Figure 5. VSMCs transcription factor gene expressions were negatively and transcriptionally regulated by QKI.

Figure 5

A, B. mRNA levels of SRF, MEF2c and myocardin were significantly down-regulated by QKI over-expression, but up-regulated by QKI suppression. Total RNAs were harvested as described in Figure 4A and 4B. C, D. QKI regulated the gene promoter activities of VSMCs markers and transcription factors.
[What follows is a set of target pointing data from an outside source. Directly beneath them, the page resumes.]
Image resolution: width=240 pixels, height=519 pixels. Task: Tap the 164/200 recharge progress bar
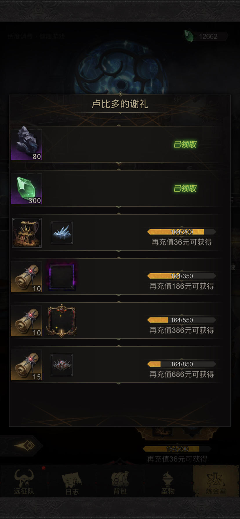182,232
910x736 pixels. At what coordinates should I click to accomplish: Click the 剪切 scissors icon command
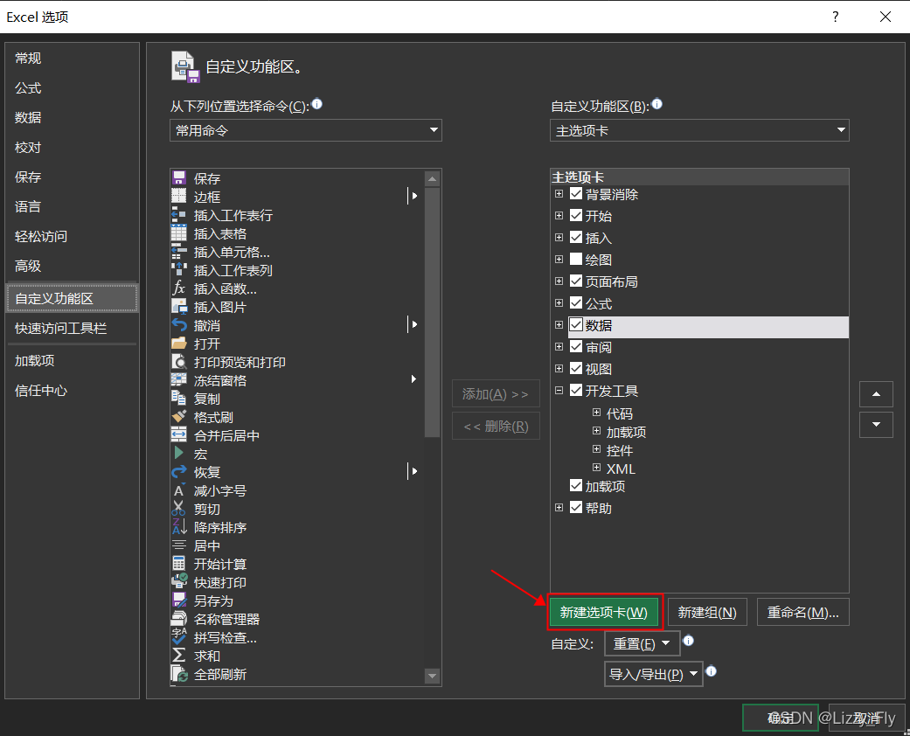pos(181,508)
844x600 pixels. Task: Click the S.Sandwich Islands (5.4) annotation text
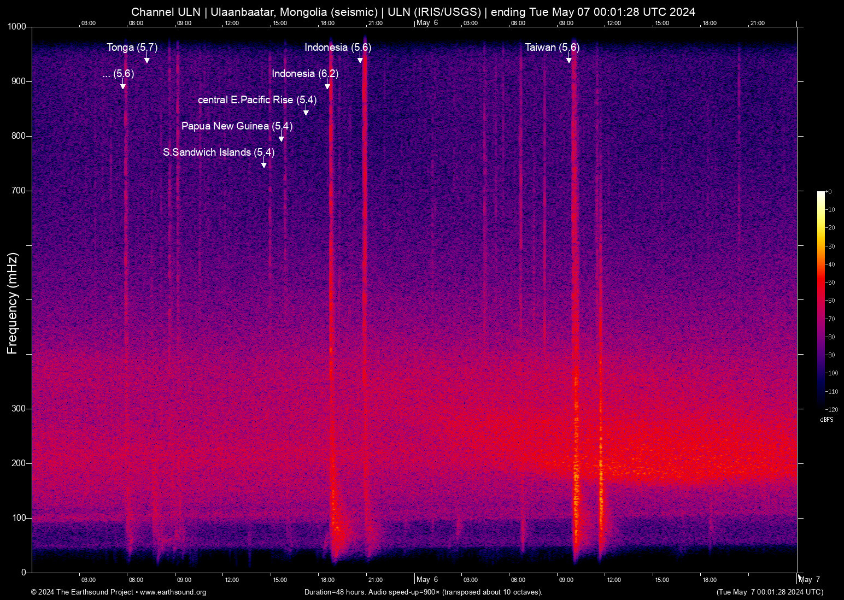[x=219, y=152]
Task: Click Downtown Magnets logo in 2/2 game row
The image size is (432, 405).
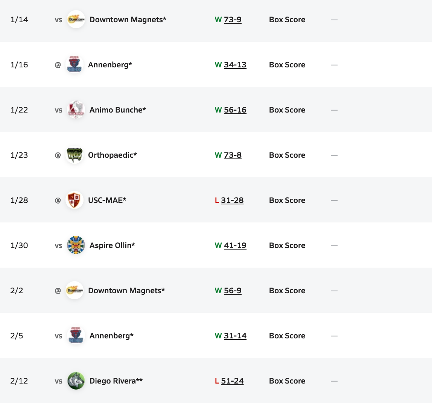Action: pos(75,291)
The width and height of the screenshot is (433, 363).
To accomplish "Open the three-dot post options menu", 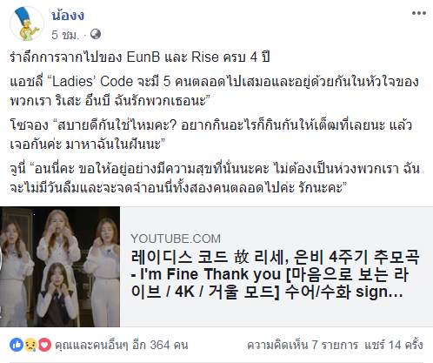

Day 2~3 differentiating ESCs were transfected with luciferase reporter plasmids pGL3-SMA-Luc, pGL3-SM22-Luc, pGL3-SRF-Luc, pGL3-MEF2c-Luc or pGL3-Myocd-Luc (0.15μg/2.5×104 cells) together with GFP-QKI or GFP (0.2μg/2.5×104 cells). Luciferase activity assays were detected 48 hours after transfection. The data presented here are mean±S.E.M. of three to six independent experiments. *P<0.05 (vs. control). E. QKI binds directly to the promoter regions of MEF2c and myocardin genes. ChIP assays were performed using antibodies against QKI or normal rabbit IgG, respectively, as described in the Methods section. PCR amplifications of the specific promoter regions of MEF2c or Myocd gene. The data presented here are mean±S.E.M. of four independent experiments. *P<0.05, #P<0.05 (vs. control).